*** Stored data ***

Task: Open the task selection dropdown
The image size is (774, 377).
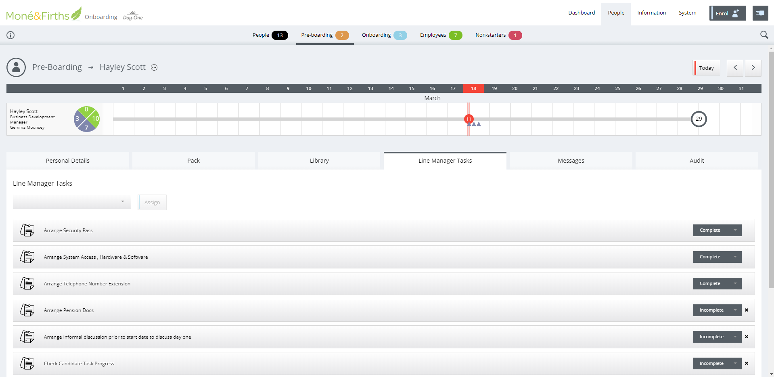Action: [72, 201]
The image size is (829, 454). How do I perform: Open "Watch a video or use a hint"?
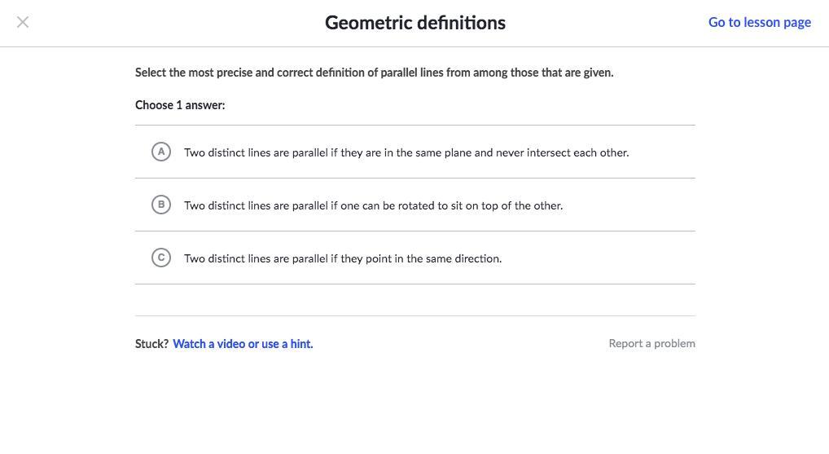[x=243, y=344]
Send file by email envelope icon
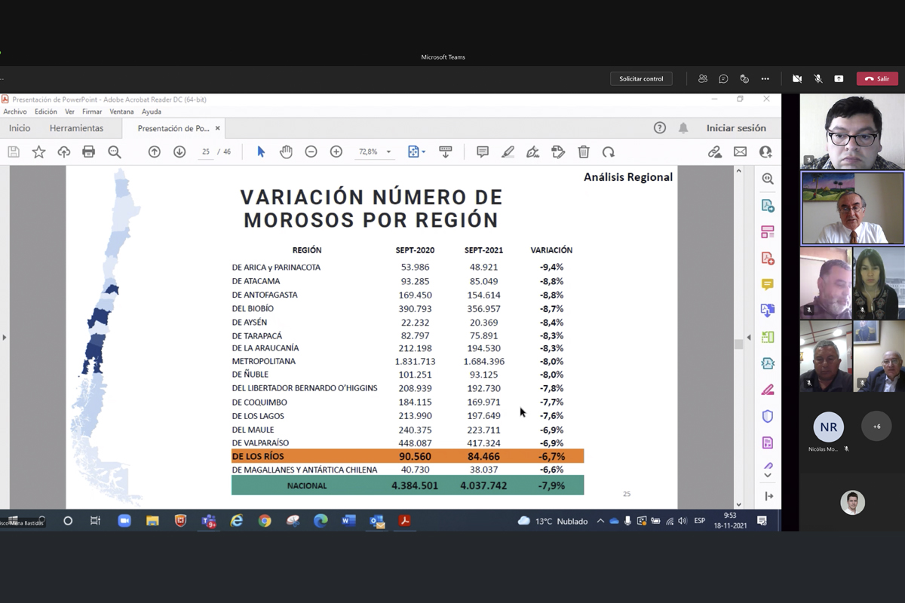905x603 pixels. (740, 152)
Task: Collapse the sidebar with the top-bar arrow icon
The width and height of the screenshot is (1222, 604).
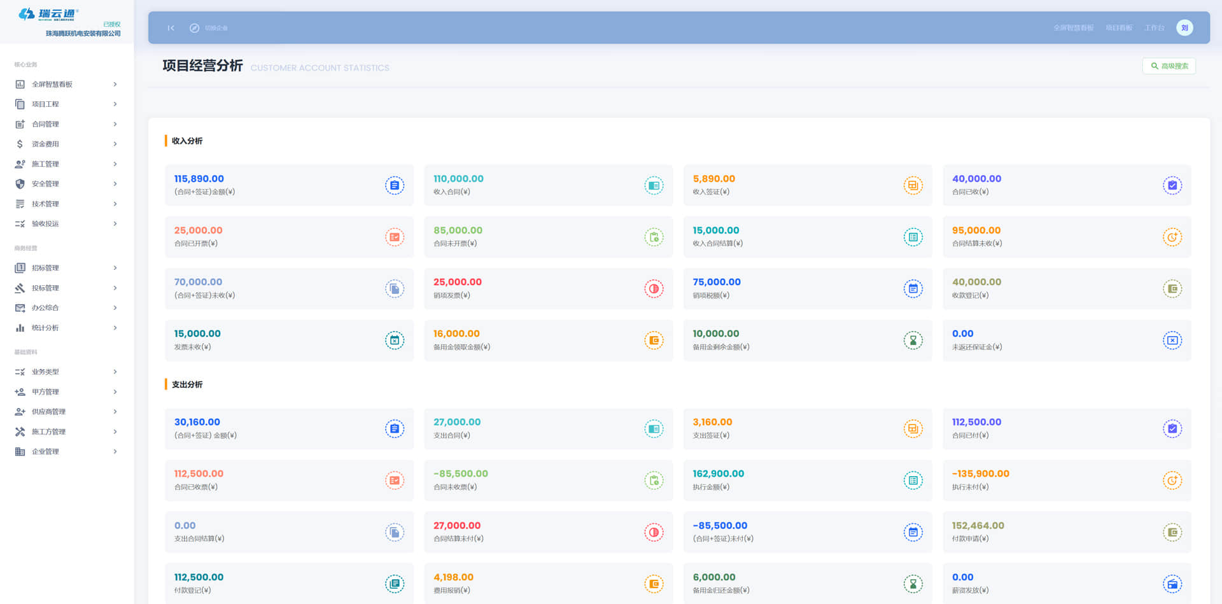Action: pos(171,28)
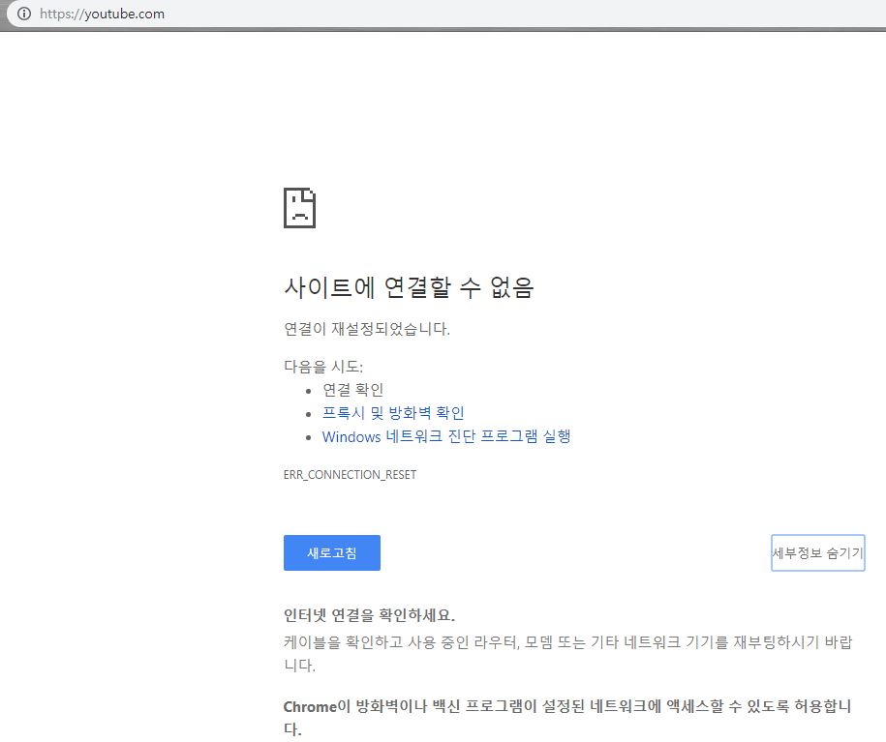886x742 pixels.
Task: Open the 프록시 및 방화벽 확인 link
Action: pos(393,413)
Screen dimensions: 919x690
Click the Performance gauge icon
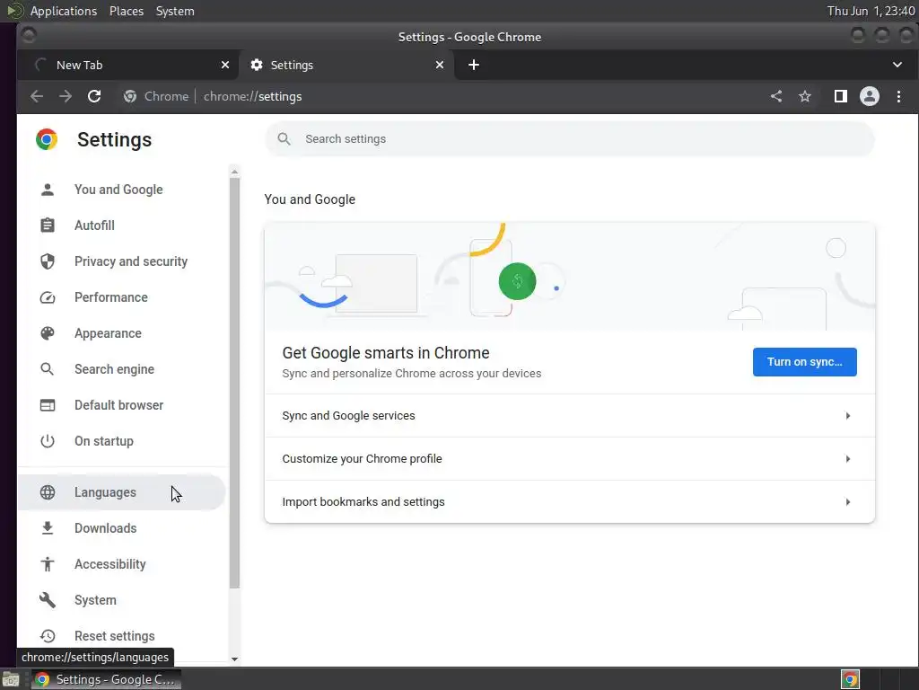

***
*** Stored data ***

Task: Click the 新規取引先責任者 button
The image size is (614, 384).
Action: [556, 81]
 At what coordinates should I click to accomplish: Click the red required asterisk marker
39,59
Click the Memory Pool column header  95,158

***

Work instruction:
The material above holds pictures; leave them out and set down exactly the lines from the line with "The width and" to the line with "Click the Performance gauge icon", both included.

Answer box:
The width and height of the screenshot is (1222, 604).
Action: pos(171,28)
886x742 pixels.
Task: Open the 프록시 및 방화벽 확인 link
Action: pos(393,413)
Screen dimensions: 919x690
Click the Performance gauge icon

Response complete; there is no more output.